# Hash Map/Set

## **Notes**

* If the array content is within a specific range, we can use `int[]` to replace `Map`
* If there are multiple `int[]` and you need to group them, you can convert `int[]` to `String` and use `String` as key in the `HashMap`
* If the result needs to be **deduped**, a 2/3 pointers solution may be easier to write with **sorting** the input array.
* Understanding HashMap Time Complexity
  * > A common question that always arises is: why are hashmap lookups considered $$O(1)$$ in terms of time complexity, even in worst-case scenarios? This seems counterintuitive, especially considering that hash collisions can occur.
    >
    > If we use a predetermined hash function, the worst-case time for hashmap operations could indeed be $$O(n)$$. Why? Because someone could craft a set of keys that all hash to the same value, causing a chain of collisions. This would force the lookup to scan through all $$n$$ elements, resulting in $$O(n)$$ time complexity.
    >
    > The key to achieving $$O(1)$$ time complexity lies in randomization. Instead of using a fixed hash function like `h(x) = (constant_a . x + constant_b) % constant_prime`, we can use a randomized approach. For example, we might choose random values for the parameters in our hash function each time we initialize our hashmap, such as `h(x) = (random_a . x + random_b) % random_prime`. (This is just one way to construct a hash function; there are many other types you can design.)
    >
    > This randomization makes it virtually impossible for someone to predict and exploit the hash function's behavior.
    >
    > From a mathematical perspective, when analyzing the "expected runtime" of hashmap operations using a randomized hash function, it averages out to $$O(1)$$. While some individual operations might take longer due to collisions, the overall average remains constant.

• DATA:

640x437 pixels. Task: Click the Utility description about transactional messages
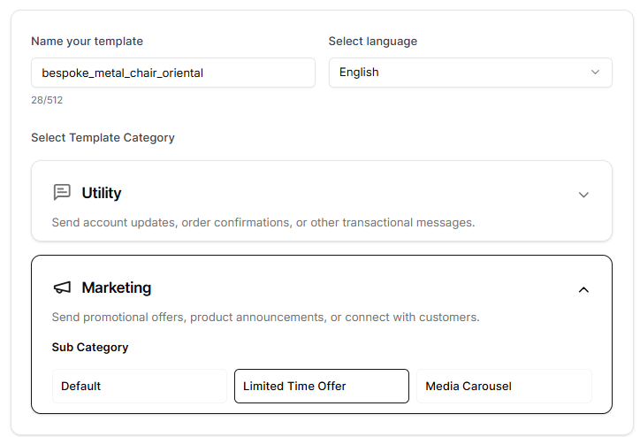[263, 222]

• WORK TO COMPLETE:
(1) Answer these about the Hash Map/Set notes:
(a) What can replace `Map` when the array content falls within a specific range?
(b) With a predetermined hash function, what could the worst-case time for hashmap operations be?
(c) What do the notes say is the key to achieving O(1) time complexity?
(2) From the Hash Map/Set notes, return the part that opens with the words containing "# Hash Map/Set" and closes with "the input array.", copied word for word.
(3) Write the next part of the Hash Map/Set notes, picking up after their final sentence.

• RESULTS IN ORDER:
(1)
(a) `int[]`
(b) O(n)
(c) Randomization

(2)
# Hash Map/Set

## **Notes**

* If the array content is within a specific range, we can use `int[]` to replace `Map`
* If there are multiple `int[]` and you need to group them, you can convert `int[]` to `String` and use `String` as key in the `HashMap`
* If the result needs to be **deduped**, a 2/3 pointers solution may be easier to write with **sorting** the input array.

(3)
    >
    > It's crucial to understand that when we say "expected worst-case time is $$O(1)$$", we're referring to the average over all possible random choices of the hash function, for any given input.
    >
    > This isn't just theoretical—it’s applied in practice. For instance, Google’s Abseil library randomizes hash functions at the program start. This helps prevent attacks that exploit hash collisions and makes systems more secure. Randomization also ensures that software doesn't become dependent on a specific hash function. Hardcoding a hash function and never changing it makes future updates to improve security or performance challenging.
    >
    > This concept illustrates a broader principle in system design: the power of introducing controlled randomness to improve system performance and security. It also relates to Hyrum's Law, which suggests that all observable behaviors of a system will eventually be depended on by somebody. By randomizing hash functions, we prevent dependencies on specific hash behaviors, making systems more robust and flexible.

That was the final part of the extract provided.